Now that there's been more than a handful of posts, this is my general view, too. But there's something to be said that, certainly, Men in the First Age and Elves forever were very different, and that ought to be represented, particularly among, let's say, old-fashioned folk. While nobody should be surprised at liberal behavior, neither should they act surprised at conservative opinions.
Some people in Middle Earth are going to behave far more old-fashionedly than you'd ever believe, and it's pretty poor roleplay to act like that's not how the cultural mores lean. They just aren't universal, unbreakable laws of behavior.
Tolkien describes elvish marriage in detail in the LACE essay. What he states about sex and marriage...well, I can't do any better than to quote him directly.
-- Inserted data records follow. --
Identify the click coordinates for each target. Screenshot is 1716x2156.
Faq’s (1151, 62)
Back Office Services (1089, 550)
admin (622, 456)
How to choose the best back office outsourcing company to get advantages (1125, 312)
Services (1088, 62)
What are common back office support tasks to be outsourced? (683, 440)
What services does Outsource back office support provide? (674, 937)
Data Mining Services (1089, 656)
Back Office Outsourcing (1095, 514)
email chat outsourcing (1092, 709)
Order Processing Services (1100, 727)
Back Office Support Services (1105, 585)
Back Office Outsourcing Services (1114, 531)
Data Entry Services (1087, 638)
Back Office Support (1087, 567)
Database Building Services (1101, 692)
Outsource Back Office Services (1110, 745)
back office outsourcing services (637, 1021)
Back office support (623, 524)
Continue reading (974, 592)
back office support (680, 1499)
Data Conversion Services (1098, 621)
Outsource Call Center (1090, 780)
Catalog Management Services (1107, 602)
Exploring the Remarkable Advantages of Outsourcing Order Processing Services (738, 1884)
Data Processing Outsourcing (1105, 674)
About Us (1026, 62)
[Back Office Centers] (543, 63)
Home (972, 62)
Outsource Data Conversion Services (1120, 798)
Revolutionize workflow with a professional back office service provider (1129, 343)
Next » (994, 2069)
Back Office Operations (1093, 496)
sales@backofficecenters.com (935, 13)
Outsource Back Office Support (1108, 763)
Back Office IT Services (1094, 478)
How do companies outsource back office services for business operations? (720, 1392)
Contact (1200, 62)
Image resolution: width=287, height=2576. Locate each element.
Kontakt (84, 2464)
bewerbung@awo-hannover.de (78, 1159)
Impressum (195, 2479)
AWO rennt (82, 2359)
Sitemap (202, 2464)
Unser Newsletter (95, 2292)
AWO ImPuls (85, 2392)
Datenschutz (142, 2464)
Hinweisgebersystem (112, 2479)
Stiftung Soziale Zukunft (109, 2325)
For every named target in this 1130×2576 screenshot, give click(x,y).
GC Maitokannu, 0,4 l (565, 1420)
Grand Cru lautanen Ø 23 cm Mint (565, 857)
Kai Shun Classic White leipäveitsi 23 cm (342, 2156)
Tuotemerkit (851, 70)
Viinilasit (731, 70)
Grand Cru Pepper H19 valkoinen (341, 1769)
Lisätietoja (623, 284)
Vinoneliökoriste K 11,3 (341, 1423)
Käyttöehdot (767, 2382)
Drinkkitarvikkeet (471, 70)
He notes that, among his fantasy people in Middle-Earth, "Marriage is chiefly of the body, for it is achieved by bodily union, and its first operation is the begetting of the bodies of children, even though it endures beyond this and has other operations. And the union of bodies in marriage is unique, and no other union resembles it."
It follows from this that, among the Elves, "It was the act of bodily union that achieved marriage...it was at all times lawful for any of the Eldar, both being unwed, to marry thus of free consent one to the other without ceremony or witness…in flight and exile and wandering, such marriages were often made." Tolkien then proceeds immediately to a discussion of begetting of children. So, "marrying thus of free consent" means that the elf-man and elf-woman involved agree to be life partners, and that there is no excuse for elf casual sex.
The first tribes of Men also followed this pretty extensively, since nobody seemed to read it. It's less that 'Tolkien didn't write about it and we're filling in the blanks,' and more that this was the cultural more. While some chose not to follow it, that doesn't mean that it's not what it was. I'm poking around in the Silmarillion for the story where Men show they follow this(it involves a Morgoth-influenced/following Chieftain taking one of the true, heroic women as his wife), but I haven't found it yet.
To quote the article, which seems to refer to this story itself:
Men in Tolkien's backstory seem to "wive by force" a lot more. Rape and forced marriage are plot points in several stories of Men.
Turns out the relevant passages are in Children of Hurin, and refer to Brodda the Easterling and Aerin, Lady of Dor-Lomin, kin to Hurin. I can't find the book, but it's generally implied that she was taken by force. Given how closely the first of Men modeled themselves after Elves, it's not surprising that there'd still be echoes of this in some Men today.